(Stored data)
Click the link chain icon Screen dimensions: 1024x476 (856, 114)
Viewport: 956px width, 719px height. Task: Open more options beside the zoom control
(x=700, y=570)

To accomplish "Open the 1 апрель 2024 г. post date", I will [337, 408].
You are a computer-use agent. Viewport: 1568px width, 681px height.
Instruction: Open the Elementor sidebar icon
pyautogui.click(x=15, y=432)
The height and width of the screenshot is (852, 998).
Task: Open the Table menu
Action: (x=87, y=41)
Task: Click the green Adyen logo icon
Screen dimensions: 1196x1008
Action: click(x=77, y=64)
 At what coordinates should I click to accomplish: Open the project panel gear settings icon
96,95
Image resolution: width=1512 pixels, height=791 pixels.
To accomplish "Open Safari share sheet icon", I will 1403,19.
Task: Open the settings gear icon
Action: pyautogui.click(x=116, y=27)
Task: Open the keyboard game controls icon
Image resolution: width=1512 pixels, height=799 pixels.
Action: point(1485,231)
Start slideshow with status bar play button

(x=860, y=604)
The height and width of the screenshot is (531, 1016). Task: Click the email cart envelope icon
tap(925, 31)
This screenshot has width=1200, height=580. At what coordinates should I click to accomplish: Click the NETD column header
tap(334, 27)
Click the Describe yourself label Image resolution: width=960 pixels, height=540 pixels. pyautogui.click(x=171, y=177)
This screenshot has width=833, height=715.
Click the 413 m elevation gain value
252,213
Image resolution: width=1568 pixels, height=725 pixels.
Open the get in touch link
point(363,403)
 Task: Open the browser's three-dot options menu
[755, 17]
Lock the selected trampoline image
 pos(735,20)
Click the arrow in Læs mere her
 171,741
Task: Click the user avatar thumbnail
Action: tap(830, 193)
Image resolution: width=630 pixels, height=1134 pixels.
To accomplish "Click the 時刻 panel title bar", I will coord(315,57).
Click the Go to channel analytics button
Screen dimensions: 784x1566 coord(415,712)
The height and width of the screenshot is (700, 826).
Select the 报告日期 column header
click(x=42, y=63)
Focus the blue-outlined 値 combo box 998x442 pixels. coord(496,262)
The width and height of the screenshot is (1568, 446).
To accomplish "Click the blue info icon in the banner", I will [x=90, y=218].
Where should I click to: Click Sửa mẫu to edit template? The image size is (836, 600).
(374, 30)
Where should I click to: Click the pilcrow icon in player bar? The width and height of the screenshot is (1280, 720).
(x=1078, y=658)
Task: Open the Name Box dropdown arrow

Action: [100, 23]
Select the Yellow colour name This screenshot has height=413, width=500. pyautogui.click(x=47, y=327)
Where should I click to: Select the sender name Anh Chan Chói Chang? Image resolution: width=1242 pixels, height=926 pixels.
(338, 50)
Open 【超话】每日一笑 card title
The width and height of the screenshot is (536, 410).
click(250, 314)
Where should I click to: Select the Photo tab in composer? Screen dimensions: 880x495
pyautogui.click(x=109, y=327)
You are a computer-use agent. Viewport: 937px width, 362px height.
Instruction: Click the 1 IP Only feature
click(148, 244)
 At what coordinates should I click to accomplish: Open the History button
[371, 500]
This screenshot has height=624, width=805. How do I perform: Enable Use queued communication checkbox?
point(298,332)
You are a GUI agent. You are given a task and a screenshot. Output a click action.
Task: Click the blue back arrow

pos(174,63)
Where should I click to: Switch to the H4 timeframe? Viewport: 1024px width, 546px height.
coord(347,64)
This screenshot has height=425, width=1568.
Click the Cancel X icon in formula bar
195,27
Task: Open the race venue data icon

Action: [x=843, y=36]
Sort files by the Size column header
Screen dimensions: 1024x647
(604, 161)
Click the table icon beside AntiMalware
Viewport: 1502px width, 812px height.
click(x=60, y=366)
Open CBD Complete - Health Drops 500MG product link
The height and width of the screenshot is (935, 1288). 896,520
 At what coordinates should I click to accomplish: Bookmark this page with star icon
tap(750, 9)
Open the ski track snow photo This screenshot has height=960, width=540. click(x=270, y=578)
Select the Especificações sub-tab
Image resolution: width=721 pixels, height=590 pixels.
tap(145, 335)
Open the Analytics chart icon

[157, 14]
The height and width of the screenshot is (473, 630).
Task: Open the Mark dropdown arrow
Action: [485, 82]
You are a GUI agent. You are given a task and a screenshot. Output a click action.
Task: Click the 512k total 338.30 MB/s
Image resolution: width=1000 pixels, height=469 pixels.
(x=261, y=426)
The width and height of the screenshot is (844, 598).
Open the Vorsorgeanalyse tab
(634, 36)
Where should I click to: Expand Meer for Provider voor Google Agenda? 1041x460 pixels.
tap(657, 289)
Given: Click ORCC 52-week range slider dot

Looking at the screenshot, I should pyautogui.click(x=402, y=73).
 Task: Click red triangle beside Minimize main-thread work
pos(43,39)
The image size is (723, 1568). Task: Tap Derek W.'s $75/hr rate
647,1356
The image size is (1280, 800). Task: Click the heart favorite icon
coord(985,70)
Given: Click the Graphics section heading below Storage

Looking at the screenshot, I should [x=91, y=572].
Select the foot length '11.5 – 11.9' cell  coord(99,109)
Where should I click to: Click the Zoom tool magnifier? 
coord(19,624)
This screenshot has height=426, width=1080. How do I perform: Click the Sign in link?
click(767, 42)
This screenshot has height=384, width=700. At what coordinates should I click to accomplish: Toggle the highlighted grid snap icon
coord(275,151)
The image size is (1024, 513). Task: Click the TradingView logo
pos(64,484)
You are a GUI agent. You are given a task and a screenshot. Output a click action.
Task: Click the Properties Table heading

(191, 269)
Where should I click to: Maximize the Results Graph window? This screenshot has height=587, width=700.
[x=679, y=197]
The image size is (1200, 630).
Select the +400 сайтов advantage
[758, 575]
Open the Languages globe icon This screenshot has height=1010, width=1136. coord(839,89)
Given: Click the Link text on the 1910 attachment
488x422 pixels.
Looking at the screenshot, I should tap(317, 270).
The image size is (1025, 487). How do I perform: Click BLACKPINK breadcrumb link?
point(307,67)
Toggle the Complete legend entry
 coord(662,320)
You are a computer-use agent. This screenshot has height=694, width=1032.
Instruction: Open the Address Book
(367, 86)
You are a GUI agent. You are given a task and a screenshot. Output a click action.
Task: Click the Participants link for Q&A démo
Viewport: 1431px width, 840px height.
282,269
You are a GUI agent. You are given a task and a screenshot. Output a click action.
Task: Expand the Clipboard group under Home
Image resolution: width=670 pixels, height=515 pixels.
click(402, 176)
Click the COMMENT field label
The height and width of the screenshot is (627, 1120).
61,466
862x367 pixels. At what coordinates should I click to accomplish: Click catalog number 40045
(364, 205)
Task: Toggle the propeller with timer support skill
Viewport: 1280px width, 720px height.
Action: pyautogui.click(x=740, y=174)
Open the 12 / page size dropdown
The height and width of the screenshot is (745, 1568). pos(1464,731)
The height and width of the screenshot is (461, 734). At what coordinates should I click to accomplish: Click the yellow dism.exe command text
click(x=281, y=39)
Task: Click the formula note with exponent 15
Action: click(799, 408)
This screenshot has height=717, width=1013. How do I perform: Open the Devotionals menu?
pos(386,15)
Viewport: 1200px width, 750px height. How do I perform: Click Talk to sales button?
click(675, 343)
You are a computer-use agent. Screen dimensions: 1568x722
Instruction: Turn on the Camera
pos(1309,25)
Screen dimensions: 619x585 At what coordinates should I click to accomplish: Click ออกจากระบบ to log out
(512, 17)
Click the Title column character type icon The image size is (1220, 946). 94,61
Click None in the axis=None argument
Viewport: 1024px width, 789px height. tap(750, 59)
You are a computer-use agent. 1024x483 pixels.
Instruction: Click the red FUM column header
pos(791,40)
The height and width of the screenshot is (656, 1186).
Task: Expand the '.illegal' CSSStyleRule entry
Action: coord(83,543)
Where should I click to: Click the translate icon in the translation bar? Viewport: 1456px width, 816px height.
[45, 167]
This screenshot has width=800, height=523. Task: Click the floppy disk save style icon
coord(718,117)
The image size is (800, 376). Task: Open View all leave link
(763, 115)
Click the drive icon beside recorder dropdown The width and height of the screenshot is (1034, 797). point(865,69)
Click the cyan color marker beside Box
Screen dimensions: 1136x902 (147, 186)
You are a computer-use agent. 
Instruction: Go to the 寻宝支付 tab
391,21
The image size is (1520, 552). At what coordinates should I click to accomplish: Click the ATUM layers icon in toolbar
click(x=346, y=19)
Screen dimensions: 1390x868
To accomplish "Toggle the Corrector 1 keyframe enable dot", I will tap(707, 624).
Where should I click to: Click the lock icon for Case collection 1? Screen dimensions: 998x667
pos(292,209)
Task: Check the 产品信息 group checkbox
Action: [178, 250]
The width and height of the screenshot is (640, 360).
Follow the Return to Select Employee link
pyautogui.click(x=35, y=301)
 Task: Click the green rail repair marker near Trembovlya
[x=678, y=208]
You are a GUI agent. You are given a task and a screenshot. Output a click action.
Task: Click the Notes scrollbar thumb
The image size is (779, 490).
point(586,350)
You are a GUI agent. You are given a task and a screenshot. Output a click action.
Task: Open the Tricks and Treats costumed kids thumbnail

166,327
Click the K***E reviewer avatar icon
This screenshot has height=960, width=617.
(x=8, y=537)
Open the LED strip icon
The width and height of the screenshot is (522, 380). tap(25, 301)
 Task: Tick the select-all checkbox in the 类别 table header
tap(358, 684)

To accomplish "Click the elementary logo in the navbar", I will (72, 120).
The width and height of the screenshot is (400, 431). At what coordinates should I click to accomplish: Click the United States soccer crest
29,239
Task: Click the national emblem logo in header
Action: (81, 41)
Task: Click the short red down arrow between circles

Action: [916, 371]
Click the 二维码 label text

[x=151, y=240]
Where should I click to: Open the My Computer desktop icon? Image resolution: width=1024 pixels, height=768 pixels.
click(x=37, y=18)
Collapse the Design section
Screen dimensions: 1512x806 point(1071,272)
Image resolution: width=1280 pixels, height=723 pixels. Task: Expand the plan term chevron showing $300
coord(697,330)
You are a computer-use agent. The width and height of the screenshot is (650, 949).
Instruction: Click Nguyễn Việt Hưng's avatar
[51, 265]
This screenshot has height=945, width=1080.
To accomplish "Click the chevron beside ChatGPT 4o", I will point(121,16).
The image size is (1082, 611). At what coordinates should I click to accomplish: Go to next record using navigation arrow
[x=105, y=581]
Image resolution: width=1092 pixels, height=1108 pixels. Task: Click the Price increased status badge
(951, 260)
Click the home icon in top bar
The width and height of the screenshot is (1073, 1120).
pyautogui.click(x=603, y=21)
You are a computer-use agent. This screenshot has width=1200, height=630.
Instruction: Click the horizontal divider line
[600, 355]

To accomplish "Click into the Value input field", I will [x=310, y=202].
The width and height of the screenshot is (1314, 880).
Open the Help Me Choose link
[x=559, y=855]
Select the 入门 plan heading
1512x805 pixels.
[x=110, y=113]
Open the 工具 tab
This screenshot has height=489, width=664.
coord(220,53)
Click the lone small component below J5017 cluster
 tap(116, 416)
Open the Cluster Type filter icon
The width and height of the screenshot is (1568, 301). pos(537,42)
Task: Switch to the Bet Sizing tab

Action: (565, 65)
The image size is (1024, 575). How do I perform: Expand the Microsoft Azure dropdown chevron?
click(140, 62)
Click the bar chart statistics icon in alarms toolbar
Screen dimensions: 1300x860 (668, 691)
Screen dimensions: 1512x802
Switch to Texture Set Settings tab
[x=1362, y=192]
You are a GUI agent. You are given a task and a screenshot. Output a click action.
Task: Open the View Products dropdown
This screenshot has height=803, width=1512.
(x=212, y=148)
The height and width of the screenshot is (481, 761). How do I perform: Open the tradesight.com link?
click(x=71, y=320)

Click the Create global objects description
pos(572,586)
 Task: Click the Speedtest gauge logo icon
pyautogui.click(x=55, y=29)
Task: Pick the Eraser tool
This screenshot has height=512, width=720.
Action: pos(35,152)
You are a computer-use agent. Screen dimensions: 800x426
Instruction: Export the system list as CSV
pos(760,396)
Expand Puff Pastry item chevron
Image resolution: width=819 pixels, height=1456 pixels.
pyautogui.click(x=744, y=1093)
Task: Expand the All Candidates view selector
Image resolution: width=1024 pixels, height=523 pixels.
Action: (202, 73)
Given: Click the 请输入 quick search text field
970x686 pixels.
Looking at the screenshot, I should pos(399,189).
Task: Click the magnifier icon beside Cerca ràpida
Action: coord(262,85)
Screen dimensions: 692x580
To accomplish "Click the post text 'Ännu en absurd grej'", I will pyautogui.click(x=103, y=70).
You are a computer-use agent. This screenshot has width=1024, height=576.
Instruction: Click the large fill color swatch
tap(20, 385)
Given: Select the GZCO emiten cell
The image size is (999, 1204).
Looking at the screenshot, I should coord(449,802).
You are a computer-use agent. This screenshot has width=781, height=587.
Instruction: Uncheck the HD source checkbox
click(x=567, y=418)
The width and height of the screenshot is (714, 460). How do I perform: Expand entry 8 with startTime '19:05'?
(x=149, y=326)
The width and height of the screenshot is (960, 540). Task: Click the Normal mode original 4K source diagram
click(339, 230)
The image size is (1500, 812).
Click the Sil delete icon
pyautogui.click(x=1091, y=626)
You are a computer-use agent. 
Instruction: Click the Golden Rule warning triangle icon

*Exercise brief*. Your answer should consist of the lines above that hold the word "post", copied exactly.

*Exercise result*.
To accomplish "Open the 1 апрель 2024 г. post date", I will [337, 408].
To accomplish "Click the post text 'Ännu en absurd grej'", I will pyautogui.click(x=103, y=70).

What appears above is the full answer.